Alignment is manually edited in the GxGTDE region, sequence redundancy at 70% identity removed. Alignment columns containing mostly gaps hidden (as marked by blue markers above). Secondary structure prediction shown (Jnet algorithm), red bars represent alpha-helices. The JnetConf histogram represents the confidence of secondary structure prediction at each position. Proteins identified by NCBI gi identifiers preceded by species acronyms: Aa, Aquimarina agarilytica ZC1, Bb, Burkholderiales bacterium HQ_001, Cc, Corallococcus coralloides DSM 2259, Cg, Capnocytophaga gingivalis ATCC 33624, Ch, Cytophaga hutchinsonii ATCC 33406, Fb, Flavobacteriaceae bacterium HQM9, Fi, Fulvivirga imtechensis AK7, Ga, Gemmatimonas aurantiaca T-27, Ho, Haliangium ochraceum DSM 14365, Ko, Kordia algicida OT-1, Mm, Microscilla marina ATCC 23134, Ms, Marinilabilia salmonicolor JCM 21150, Mst, Myxococcus stipitatus DSM 14675, Nm, Nakamurella multipartita DSM 44233, Ri, Rhodococcus imtechensis RKJ300, Sl, Spirosoma linguale DSM 74.

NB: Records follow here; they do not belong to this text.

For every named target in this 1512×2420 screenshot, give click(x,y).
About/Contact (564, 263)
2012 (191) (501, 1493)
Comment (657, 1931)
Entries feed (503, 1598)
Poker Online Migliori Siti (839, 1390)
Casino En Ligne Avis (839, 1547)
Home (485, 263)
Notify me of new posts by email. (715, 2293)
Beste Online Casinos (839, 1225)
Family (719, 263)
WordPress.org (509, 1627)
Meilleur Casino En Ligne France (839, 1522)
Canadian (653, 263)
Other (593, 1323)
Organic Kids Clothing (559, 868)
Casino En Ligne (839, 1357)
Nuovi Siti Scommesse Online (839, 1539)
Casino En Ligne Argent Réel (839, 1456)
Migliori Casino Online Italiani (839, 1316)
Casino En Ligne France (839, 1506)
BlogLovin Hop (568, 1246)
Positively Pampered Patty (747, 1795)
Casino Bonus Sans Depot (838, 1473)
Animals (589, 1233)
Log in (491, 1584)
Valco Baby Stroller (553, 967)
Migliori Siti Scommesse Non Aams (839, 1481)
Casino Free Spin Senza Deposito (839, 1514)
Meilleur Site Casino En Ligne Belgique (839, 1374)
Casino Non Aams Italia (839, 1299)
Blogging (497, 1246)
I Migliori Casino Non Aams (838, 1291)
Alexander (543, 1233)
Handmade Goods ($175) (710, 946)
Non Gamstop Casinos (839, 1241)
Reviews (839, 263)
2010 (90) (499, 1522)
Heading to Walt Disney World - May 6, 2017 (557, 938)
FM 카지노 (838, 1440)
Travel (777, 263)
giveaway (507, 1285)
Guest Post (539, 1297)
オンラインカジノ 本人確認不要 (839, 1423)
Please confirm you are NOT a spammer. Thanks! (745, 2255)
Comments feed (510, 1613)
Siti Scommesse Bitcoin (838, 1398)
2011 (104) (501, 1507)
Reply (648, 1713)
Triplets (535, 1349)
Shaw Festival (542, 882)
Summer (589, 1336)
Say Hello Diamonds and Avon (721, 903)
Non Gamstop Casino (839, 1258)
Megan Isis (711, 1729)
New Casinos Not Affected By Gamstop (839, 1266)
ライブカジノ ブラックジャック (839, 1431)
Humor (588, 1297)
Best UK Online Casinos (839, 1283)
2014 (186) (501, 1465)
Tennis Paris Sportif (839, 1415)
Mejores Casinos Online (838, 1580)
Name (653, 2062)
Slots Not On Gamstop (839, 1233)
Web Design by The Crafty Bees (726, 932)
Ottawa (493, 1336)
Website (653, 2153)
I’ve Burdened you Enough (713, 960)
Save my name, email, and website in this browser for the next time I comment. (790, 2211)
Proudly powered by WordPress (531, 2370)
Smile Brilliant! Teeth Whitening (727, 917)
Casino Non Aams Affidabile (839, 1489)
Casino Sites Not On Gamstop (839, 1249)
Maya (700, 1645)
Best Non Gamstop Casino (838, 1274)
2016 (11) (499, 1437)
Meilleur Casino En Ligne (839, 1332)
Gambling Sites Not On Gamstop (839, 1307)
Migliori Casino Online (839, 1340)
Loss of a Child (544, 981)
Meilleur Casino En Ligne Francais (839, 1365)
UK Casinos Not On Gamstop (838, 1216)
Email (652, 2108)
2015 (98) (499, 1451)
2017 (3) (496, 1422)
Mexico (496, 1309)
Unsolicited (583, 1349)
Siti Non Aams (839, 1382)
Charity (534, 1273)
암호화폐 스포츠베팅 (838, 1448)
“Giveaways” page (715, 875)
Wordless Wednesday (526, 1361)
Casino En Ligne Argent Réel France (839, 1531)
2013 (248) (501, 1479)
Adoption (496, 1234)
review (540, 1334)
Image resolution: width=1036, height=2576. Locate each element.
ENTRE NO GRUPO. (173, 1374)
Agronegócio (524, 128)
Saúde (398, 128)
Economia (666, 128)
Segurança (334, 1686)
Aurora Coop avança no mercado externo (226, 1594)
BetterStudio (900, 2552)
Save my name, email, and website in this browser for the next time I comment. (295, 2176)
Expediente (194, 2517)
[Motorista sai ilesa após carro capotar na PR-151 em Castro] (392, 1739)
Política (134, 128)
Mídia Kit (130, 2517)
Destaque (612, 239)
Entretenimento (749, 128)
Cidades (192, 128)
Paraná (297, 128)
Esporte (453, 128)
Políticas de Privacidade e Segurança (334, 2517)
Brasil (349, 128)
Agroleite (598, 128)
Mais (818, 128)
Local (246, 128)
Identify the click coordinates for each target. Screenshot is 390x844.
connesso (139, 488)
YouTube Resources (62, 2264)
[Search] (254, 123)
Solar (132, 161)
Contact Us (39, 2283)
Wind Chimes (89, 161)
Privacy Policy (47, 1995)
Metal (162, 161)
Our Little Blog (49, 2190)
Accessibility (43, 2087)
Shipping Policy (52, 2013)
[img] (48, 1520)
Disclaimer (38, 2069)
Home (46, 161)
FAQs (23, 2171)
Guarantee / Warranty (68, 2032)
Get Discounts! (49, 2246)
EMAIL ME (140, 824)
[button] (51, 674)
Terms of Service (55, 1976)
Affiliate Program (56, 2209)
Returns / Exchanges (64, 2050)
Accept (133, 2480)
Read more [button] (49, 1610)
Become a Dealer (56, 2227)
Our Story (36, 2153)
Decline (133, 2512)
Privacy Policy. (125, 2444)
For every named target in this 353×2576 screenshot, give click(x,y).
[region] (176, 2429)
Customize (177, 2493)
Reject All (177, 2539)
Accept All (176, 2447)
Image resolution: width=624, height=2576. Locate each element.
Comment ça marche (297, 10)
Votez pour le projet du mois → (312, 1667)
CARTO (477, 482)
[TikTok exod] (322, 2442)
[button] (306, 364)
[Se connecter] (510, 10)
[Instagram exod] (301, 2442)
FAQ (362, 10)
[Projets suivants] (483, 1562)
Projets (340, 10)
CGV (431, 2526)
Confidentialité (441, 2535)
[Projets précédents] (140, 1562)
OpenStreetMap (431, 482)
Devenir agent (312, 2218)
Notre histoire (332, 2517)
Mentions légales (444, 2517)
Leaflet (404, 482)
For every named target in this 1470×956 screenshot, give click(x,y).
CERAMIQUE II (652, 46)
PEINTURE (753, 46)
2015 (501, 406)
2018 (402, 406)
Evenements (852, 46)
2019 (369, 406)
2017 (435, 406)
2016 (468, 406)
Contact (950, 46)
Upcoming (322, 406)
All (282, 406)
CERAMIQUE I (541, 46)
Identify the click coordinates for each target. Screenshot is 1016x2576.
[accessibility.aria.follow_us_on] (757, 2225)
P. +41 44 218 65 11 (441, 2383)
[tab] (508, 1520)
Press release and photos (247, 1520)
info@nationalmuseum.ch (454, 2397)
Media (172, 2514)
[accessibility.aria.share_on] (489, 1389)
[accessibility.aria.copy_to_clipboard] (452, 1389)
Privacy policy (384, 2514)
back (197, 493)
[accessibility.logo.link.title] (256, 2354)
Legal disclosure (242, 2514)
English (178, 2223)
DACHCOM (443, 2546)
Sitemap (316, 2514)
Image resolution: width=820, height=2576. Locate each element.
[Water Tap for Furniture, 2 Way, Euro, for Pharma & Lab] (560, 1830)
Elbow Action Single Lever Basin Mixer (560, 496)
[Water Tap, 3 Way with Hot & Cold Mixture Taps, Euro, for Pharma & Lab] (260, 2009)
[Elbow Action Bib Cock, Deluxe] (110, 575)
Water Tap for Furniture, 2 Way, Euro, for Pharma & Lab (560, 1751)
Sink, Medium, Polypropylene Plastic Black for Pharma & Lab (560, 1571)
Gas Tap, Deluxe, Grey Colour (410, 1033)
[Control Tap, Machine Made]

Figure 4. CLANS graph – sequence similarity-based clustering of bacterial annexins and known eukaryotic annexins.

A) very relaxed sequence similarity threshold, B) relaxed sequence similarity threshold, C) strict sequence similarity threshold. Symbols colouring by taxonomy: red – Bacteria, blue - Metazoa, orange - Fungi, cyan - other Opisthokonts, green - plants, magenta - Stramenopiles, brown - Excavata, black - Amoebozoa. 774 representative sequences included The P-value sequence similarity thresholds used for graph building: A) 0.1, B) 1e-3, C) 1e-7.

Figure 5. Phylogenetic tree of 774 representative annexin domain sequences.

Multiple sequence alignment built using the MAFFT program. Phylogeny built using the PhyML algorithm. Branch colouring by taxonomy, as in Fig. 4. Approximate bootstrap values obtained using the aLRT test. Branches with bootstrap values below 0.75 collapsed, dots on branches indicate bootstrap values above 0.9.